Web based technologies are improving global access to IT support solutions, they generally still focus on discrete areas of the business or systems, and in themselves do not have the capability to resolve the interoperability issues. Attempts to create inter-domain integrated systems have required significant overheads and result in inflexibility hence is not currently practically supported (Young et al. 2007).

The Information and Communication Technology requirements for interoperability have been identified as a key challenge by NIST, INTEROP and work by a number of authors. This work has also identified that the traditional approaches to integrated information sharing

have fallen short of the requirements for enterprise level decision making (Young et al. 2009) as do the approaches using interfacing systems or middleware (MESA 2012).

2.6.2.4 Information systems customisation for integration

The review by Izza (2009) of information systems integration provides some useful categorisations of systems which will need to be considered when defining an integration approach e.g.:

 Black box – unavailability of code or interfaces

 Grey box – unavailability of code but availability of interfaces

 White box – availability of code and interfaces

This work draws the important conclusion that even if the code is available it is generally inappropriate to modify it, advocating the use of application wrappers or interfacing systems.

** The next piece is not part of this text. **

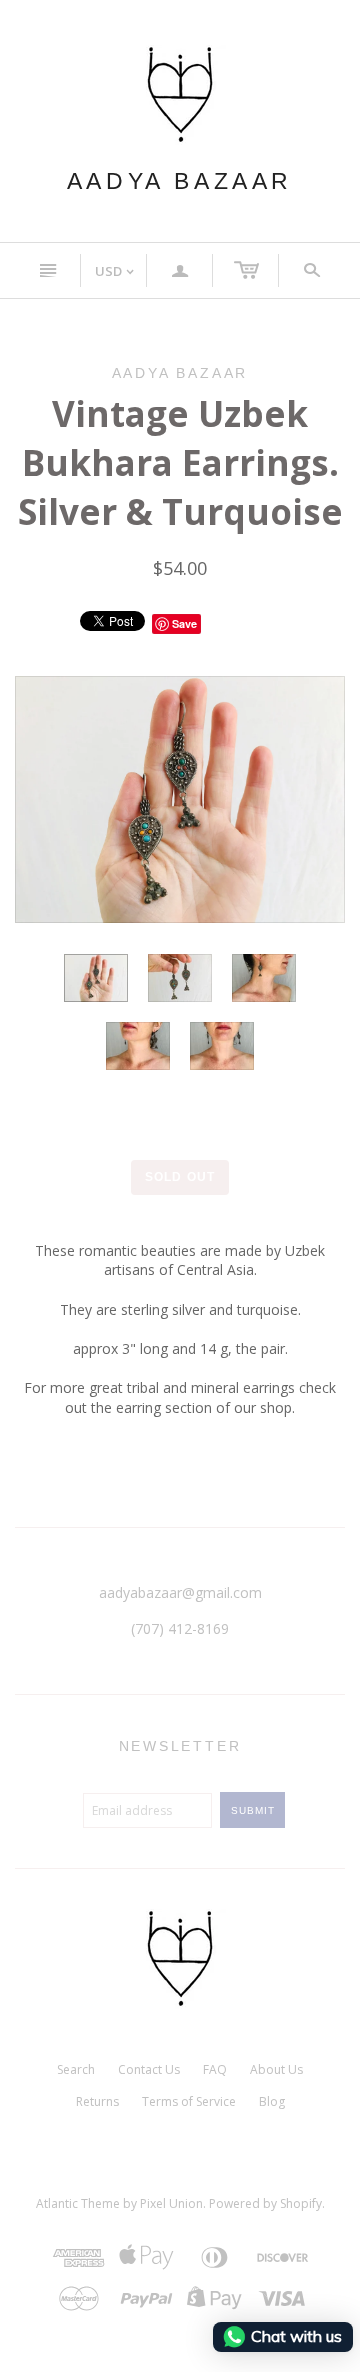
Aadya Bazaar (180, 181)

It can be inferred that any code/ system customisation would reduce the ability to migrate from one application to another.

2.6.2.5 PLM

The conventional description of PLM as “a strategic business approach for the collaboration, creation, management and dissemination and use of product definition information” (Anon 2008) does not fully represent the current developments in PLM Design and Manufacturing Information and Knowledge Management such as (Young et al. 2007, Chungoora, Young 2010a, Young et al. 2009, Liu, Young 2007, Choi 2010) which are developing wider information models and capabilities covering all aspects of the process and resources required to operate the enterprise. Much of the work reviewed in the literature review is either directly or indirectly contributing to this field.

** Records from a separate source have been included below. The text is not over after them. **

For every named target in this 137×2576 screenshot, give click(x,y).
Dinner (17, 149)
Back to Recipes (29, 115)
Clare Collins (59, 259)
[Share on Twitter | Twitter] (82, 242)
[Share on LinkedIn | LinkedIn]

2.6.2.6 PLM information exchange

Product Lifecycle Management tools are a key tool for product data and data storage and exchange. PLM systems have evolved from the conventional CAD and PDM tools hence much of the development on this toolset has focused on the Design context of the lifecycle and the management of product, process and resource information.(Young et al. 2009, Choi 2010). While these systems provide a method of information organisation and management they have significant limitations in terms of representing knowledge. The tight configuration control requirements of PLM systems do not fit well with the requirements of interoperable collaborative engineering (across domains or multiple system) (Young et al. 2010).